◆ Your instructions
Every record, from the first line to the last, needs to be given again exactly.

◆ Input records
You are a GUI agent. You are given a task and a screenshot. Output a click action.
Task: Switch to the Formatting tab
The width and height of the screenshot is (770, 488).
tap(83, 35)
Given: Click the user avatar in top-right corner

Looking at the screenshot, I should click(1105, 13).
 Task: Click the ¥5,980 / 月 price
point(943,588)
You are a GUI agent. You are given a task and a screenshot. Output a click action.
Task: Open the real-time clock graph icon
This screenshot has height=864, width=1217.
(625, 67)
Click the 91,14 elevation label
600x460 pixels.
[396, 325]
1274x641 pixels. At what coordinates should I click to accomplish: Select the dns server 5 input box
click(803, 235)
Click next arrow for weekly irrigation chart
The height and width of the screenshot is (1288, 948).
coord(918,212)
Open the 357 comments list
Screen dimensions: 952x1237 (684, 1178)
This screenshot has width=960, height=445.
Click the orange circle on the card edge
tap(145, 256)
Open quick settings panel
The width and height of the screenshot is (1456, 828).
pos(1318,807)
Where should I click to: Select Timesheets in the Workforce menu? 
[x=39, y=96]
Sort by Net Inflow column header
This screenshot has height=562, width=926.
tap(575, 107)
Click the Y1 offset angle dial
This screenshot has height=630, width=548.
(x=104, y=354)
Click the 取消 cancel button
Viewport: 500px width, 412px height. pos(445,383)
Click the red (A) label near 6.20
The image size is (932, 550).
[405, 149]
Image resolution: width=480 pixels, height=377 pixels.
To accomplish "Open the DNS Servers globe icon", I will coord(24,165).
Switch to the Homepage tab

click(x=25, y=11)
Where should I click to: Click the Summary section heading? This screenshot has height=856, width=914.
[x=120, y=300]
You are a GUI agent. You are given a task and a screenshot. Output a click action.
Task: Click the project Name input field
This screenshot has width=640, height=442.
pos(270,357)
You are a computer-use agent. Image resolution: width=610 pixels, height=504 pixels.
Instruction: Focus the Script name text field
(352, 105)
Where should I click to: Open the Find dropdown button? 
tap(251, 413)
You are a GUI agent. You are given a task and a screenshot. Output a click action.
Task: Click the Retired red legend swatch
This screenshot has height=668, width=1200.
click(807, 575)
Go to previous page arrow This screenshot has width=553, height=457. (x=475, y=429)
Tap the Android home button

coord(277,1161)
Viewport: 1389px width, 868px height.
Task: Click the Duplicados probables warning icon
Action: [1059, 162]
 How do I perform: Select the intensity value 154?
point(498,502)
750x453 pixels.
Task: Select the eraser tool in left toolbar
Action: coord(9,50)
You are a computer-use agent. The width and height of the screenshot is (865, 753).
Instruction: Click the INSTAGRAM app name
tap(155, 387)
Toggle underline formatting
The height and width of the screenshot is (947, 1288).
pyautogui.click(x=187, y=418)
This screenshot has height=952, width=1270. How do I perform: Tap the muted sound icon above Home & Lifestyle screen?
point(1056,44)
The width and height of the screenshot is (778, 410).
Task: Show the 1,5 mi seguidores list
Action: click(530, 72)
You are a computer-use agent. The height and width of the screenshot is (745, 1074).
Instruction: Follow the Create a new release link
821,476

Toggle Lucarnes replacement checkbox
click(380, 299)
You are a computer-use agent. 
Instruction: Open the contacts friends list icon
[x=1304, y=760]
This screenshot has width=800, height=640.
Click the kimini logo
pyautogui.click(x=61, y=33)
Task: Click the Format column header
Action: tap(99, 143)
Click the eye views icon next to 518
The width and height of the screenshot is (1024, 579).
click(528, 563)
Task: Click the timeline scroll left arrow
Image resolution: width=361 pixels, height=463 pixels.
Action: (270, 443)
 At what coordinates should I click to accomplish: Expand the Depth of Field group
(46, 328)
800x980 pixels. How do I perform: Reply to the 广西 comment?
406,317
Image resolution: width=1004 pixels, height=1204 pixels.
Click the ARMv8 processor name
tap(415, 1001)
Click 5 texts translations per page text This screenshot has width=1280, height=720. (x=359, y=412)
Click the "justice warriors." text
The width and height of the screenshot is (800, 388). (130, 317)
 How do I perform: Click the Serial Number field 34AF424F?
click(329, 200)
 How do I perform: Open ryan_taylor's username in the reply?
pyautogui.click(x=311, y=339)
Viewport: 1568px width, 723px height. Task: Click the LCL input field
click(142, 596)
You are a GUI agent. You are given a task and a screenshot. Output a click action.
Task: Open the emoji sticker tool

◆ Solution to the problem
You are a GUI agent. You are given a task and a screenshot. Output a click action.
Task: Switch to the Formatting tab
The width and height of the screenshot is (770, 488).
tap(83, 35)
Given: Click the user avatar in top-right corner

Looking at the screenshot, I should click(1105, 13).
 Task: Click the ¥5,980 / 月 price
point(943,588)
You are a GUI agent. You are given a task and a screenshot. Output a click action.
Task: Open the real-time clock graph icon
This screenshot has height=864, width=1217.
(625, 67)
Click the 91,14 elevation label
600x460 pixels.
[396, 325]
1274x641 pixels. At what coordinates should I click to accomplish: Select the dns server 5 input box
click(803, 235)
Click next arrow for weekly irrigation chart
The height and width of the screenshot is (1288, 948).
coord(918,212)
Open the 357 comments list
Screen dimensions: 952x1237 (684, 1178)
This screenshot has width=960, height=445.
Click the orange circle on the card edge
tap(145, 256)
Open quick settings panel
The width and height of the screenshot is (1456, 828).
pos(1318,807)
Where should I click to: Select Timesheets in the Workforce menu? 
[x=39, y=96]
Sort by Net Inflow column header
This screenshot has height=562, width=926.
tap(575, 107)
Click the Y1 offset angle dial
This screenshot has height=630, width=548.
(x=104, y=354)
Click the 取消 cancel button
Viewport: 500px width, 412px height. pos(445,383)
Click the red (A) label near 6.20
The image size is (932, 550).
[405, 149]
Image resolution: width=480 pixels, height=377 pixels.
To accomplish "Open the DNS Servers globe icon", I will coord(24,165).
Switch to the Homepage tab

click(x=25, y=11)
Where should I click to: Click the Summary section heading? This screenshot has height=856, width=914.
[x=120, y=300]
You are a GUI agent. You are given a task and a screenshot. Output a click action.
Task: Click the project Name input field
This screenshot has width=640, height=442.
pos(270,357)
You are a computer-use agent. Image resolution: width=610 pixels, height=504 pixels.
Instruction: Focus the Script name text field
(352, 105)
Where should I click to: Open the Find dropdown button? 
tap(251, 413)
You are a GUI agent. You are given a task and a screenshot. Output a click action.
Task: Click the Retired red legend swatch
This screenshot has height=668, width=1200.
click(807, 575)
Go to previous page arrow This screenshot has width=553, height=457. (x=475, y=429)
Tap the Android home button

coord(277,1161)
Viewport: 1389px width, 868px height.
Task: Click the Duplicados probables warning icon
Action: [1059, 162]
 How do I perform: Select the intensity value 154?
point(498,502)
750x453 pixels.
Task: Select the eraser tool in left toolbar
Action: coord(9,50)
You are a computer-use agent. The width and height of the screenshot is (865, 753).
Instruction: Click the INSTAGRAM app name
tap(155, 387)
Toggle underline formatting
The height and width of the screenshot is (947, 1288).
pyautogui.click(x=187, y=418)
This screenshot has height=952, width=1270. How do I perform: Tap the muted sound icon above Home & Lifestyle screen?
point(1056,44)
The width and height of the screenshot is (778, 410).
Task: Show the 1,5 mi seguidores list
Action: click(530, 72)
You are a computer-use agent. The height and width of the screenshot is (745, 1074).
Instruction: Follow the Create a new release link
821,476

Toggle Lucarnes replacement checkbox
click(380, 299)
You are a computer-use agent. 
Instruction: Open the contacts friends list icon
[x=1304, y=760]
This screenshot has width=800, height=640.
Click the kimini logo
pyautogui.click(x=61, y=33)
Task: Click the Format column header
Action: tap(99, 143)
Click the eye views icon next to 518
The width and height of the screenshot is (1024, 579).
click(528, 563)
Task: Click the timeline scroll left arrow
Image resolution: width=361 pixels, height=463 pixels.
Action: (270, 443)
 At what coordinates should I click to accomplish: Expand the Depth of Field group
(46, 328)
800x980 pixels. How do I perform: Reply to the 广西 comment?
406,317
Image resolution: width=1004 pixels, height=1204 pixels.
Click the ARMv8 processor name
tap(415, 1001)
Click 5 texts translations per page text This screenshot has width=1280, height=720. (x=359, y=412)
Click the "justice warriors." text
The width and height of the screenshot is (800, 388). (130, 317)
 How do I perform: Click the Serial Number field 34AF424F?
click(329, 200)
 How do I perform: Open ryan_taylor's username in the reply?
pyautogui.click(x=311, y=339)
Viewport: 1568px width, 723px height. Task: Click the LCL input field
click(142, 596)
You are a GUI agent. You are given a task and a screenshot. Output a click action.
Task: Open the emoji sticker tool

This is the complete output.